WHAT YOU NEED TO DO:
Can you copy out every one of these records again, word for word?

--- RECORDS SUPPLIED ---

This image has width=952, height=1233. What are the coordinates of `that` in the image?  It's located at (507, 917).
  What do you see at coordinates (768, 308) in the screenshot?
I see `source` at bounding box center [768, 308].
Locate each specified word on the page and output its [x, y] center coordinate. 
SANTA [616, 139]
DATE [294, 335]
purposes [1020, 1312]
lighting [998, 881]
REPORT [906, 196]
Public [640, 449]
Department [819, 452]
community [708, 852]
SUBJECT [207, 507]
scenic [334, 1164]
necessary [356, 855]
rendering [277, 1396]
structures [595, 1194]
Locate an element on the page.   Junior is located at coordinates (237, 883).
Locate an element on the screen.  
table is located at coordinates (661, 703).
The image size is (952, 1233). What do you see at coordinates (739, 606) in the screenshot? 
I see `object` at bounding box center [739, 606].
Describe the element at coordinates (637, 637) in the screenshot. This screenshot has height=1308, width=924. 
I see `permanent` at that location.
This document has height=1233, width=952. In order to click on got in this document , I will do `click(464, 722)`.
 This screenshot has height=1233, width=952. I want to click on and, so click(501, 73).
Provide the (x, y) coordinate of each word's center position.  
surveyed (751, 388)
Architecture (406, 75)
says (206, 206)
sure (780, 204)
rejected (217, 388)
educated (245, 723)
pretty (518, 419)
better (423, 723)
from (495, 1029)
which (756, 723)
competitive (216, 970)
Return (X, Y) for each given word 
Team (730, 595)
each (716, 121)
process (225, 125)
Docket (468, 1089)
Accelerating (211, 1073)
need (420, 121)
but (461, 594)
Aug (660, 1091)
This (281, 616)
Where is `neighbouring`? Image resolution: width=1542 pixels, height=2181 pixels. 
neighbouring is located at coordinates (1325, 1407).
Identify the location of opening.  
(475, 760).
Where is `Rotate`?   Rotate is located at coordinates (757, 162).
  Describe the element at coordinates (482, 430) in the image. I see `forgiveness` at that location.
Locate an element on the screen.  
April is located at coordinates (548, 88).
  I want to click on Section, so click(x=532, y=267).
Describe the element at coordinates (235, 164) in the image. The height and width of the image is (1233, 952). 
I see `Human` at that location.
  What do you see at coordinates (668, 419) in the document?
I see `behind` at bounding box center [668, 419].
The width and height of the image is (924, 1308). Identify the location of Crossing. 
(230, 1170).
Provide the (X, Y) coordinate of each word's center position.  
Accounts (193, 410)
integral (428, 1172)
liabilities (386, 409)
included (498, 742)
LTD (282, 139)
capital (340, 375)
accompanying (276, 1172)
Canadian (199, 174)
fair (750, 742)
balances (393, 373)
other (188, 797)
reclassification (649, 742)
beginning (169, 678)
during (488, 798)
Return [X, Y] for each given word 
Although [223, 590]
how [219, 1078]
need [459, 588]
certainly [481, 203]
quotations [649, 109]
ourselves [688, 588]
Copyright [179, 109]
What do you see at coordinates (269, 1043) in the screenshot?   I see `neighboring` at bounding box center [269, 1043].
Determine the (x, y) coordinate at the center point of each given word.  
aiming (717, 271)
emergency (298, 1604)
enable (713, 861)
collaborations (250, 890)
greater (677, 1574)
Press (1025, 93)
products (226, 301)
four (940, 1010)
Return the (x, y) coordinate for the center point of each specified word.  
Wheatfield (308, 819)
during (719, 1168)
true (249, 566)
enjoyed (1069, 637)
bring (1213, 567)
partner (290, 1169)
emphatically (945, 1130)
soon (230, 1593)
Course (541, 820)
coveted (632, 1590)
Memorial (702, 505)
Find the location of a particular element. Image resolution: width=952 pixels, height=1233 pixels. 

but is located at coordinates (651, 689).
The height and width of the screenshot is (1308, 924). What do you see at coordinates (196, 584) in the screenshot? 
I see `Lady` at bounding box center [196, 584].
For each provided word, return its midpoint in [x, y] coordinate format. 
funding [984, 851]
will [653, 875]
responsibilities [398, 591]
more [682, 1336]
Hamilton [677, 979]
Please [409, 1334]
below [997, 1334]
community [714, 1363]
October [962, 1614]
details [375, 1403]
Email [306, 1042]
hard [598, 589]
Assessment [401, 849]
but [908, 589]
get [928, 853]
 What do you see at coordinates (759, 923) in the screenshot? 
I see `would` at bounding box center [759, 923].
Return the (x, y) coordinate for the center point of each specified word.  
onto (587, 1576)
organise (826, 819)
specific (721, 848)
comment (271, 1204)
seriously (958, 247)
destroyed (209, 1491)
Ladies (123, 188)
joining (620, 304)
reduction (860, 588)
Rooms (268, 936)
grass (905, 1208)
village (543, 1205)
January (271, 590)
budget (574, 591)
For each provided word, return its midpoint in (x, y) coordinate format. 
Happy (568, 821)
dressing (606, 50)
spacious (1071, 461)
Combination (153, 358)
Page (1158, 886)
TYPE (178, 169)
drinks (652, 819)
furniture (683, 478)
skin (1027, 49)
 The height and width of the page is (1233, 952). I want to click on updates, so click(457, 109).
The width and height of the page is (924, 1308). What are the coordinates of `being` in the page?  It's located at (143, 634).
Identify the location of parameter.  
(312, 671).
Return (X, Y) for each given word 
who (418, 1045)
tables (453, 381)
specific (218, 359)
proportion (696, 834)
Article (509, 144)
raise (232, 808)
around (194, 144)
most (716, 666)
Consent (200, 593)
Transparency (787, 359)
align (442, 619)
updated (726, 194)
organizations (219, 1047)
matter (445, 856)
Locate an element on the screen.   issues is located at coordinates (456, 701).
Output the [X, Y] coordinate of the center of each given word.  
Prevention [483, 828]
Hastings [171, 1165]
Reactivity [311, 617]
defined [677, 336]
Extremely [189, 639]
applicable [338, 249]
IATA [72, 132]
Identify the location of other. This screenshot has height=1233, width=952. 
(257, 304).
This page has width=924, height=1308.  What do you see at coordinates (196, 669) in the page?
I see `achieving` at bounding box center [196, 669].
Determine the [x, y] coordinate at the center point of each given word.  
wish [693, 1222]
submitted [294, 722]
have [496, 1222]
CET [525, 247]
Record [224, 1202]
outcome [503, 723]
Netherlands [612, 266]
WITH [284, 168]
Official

---

SOLVED PROBLEM:
This image has width=952, height=1233. What are the coordinates of `that` in the image?  It's located at (507, 917).
  What do you see at coordinates (768, 308) in the screenshot?
I see `source` at bounding box center [768, 308].
Locate each specified word on the page and output its [x, y] center coordinate. 
SANTA [616, 139]
DATE [294, 335]
purposes [1020, 1312]
lighting [998, 881]
REPORT [906, 196]
Public [640, 449]
Department [819, 452]
community [708, 852]
SUBJECT [207, 507]
scenic [334, 1164]
necessary [356, 855]
rendering [277, 1396]
structures [595, 1194]
Locate an element on the page.   Junior is located at coordinates (237, 883).
Locate an element on the screen.  
table is located at coordinates (661, 703).
The image size is (952, 1233). What do you see at coordinates (739, 606) in the screenshot? 
I see `object` at bounding box center [739, 606].
Describe the element at coordinates (637, 637) in the screenshot. This screenshot has height=1308, width=924. 
I see `permanent` at that location.
This document has height=1233, width=952. In order to click on got in this document , I will do `click(464, 722)`.
 This screenshot has height=1233, width=952. I want to click on and, so click(501, 73).
Provide the (x, y) coordinate of each word's center position.  
surveyed (751, 388)
Architecture (406, 75)
says (206, 206)
sure (780, 204)
rejected (217, 388)
educated (245, 723)
pretty (518, 419)
better (423, 723)
from (495, 1029)
which (756, 723)
competitive (216, 970)
Return (X, Y) for each given word 
Team (730, 595)
each (716, 121)
process (225, 125)
Docket (468, 1089)
Accelerating (211, 1073)
need (420, 121)
but (461, 594)
Aug (660, 1091)
This (281, 616)
Where is `neighbouring`? Image resolution: width=1542 pixels, height=2181 pixels. 
neighbouring is located at coordinates (1325, 1407).
Identify the location of opening.  
(475, 760).
Where is `Rotate`?   Rotate is located at coordinates (757, 162).
  Describe the element at coordinates (482, 430) in the image. I see `forgiveness` at that location.
Locate an element on the screen.  
April is located at coordinates (548, 88).
  I want to click on Section, so click(x=532, y=267).
Describe the element at coordinates (235, 164) in the image. The height and width of the image is (1233, 952). 
I see `Human` at that location.
  What do you see at coordinates (668, 419) in the document?
I see `behind` at bounding box center [668, 419].
The width and height of the image is (924, 1308). Identify the location of Crossing. 
(230, 1170).
Provide the (X, Y) coordinate of each word's center position.  
Accounts (193, 410)
integral (428, 1172)
liabilities (386, 409)
included (498, 742)
LTD (282, 139)
capital (340, 375)
accompanying (276, 1172)
Canadian (199, 174)
fair (750, 742)
balances (393, 373)
other (188, 797)
reclassification (649, 742)
beginning (169, 678)
during (488, 798)
Return [X, Y] for each given word 
Although [223, 590]
how [219, 1078]
need [459, 588]
certainly [481, 203]
quotations [649, 109]
ourselves [688, 588]
Copyright [179, 109]
What do you see at coordinates (269, 1043) in the screenshot?   I see `neighboring` at bounding box center [269, 1043].
Determine the (x, y) coordinate at the center point of each given word.  
aiming (717, 271)
emergency (298, 1604)
enable (713, 861)
collaborations (250, 890)
greater (677, 1574)
Press (1025, 93)
products (226, 301)
four (940, 1010)
Return the (x, y) coordinate for the center point of each specified word.  
Wheatfield (308, 819)
during (719, 1168)
true (249, 566)
enjoyed (1069, 637)
bring (1213, 567)
partner (290, 1169)
emphatically (945, 1130)
soon (230, 1593)
Course (541, 820)
coveted (632, 1590)
Memorial (702, 505)
Find the location of a particular element. Image resolution: width=952 pixels, height=1233 pixels. 

but is located at coordinates (651, 689).
The height and width of the screenshot is (1308, 924). What do you see at coordinates (196, 584) in the screenshot? 
I see `Lady` at bounding box center [196, 584].
For each provided word, return its midpoint in [x, y] coordinate format. 
funding [984, 851]
will [653, 875]
responsibilities [398, 591]
more [682, 1336]
Hamilton [677, 979]
Please [409, 1334]
below [997, 1334]
community [714, 1363]
October [962, 1614]
details [375, 1403]
Email [306, 1042]
hard [598, 589]
Assessment [401, 849]
but [908, 589]
get [928, 853]
 What do you see at coordinates (759, 923) in the screenshot? 
I see `would` at bounding box center [759, 923].
Return the (x, y) coordinate for the center point of each specified word.  
onto (587, 1576)
organise (826, 819)
specific (721, 848)
comment (271, 1204)
seriously (958, 247)
destroyed (209, 1491)
Ladies (123, 188)
joining (620, 304)
reduction (860, 588)
Rooms (268, 936)
grass (905, 1208)
village (543, 1205)
January (271, 590)
budget (574, 591)
For each provided word, return its midpoint in (x, y) coordinate format. 
Happy (568, 821)
dressing (606, 50)
spacious (1071, 461)
Combination (153, 358)
Page (1158, 886)
TYPE (178, 169)
drinks (652, 819)
furniture (683, 478)
skin (1027, 49)
 The height and width of the page is (1233, 952). I want to click on updates, so click(457, 109).
The width and height of the page is (924, 1308). What are the coordinates of `being` in the page?  It's located at (143, 634).
Identify the location of parameter.  
(312, 671).
Return (X, Y) for each given word 
who (418, 1045)
tables (453, 381)
specific (218, 359)
proportion (696, 834)
Article (509, 144)
raise (232, 808)
around (194, 144)
most (716, 666)
Consent (200, 593)
Transparency (787, 359)
align (442, 619)
updated (726, 194)
organizations (219, 1047)
matter (445, 856)
Locate an element on the screen.   issues is located at coordinates (456, 701).
Output the [X, Y] coordinate of the center of each given word.  
Prevention [483, 828]
Hastings [171, 1165]
Reactivity [311, 617]
defined [677, 336]
Extremely [189, 639]
applicable [338, 249]
IATA [72, 132]
Identify the location of other. This screenshot has height=1233, width=952. 
(257, 304).
This page has width=924, height=1308.  What do you see at coordinates (196, 669) in the page?
I see `achieving` at bounding box center [196, 669].
Determine the [x, y] coordinate at the center point of each given word.  
wish [693, 1222]
submitted [294, 722]
have [496, 1222]
CET [525, 247]
Record [224, 1202]
outcome [503, 723]
Netherlands [612, 266]
WITH [284, 168]
Official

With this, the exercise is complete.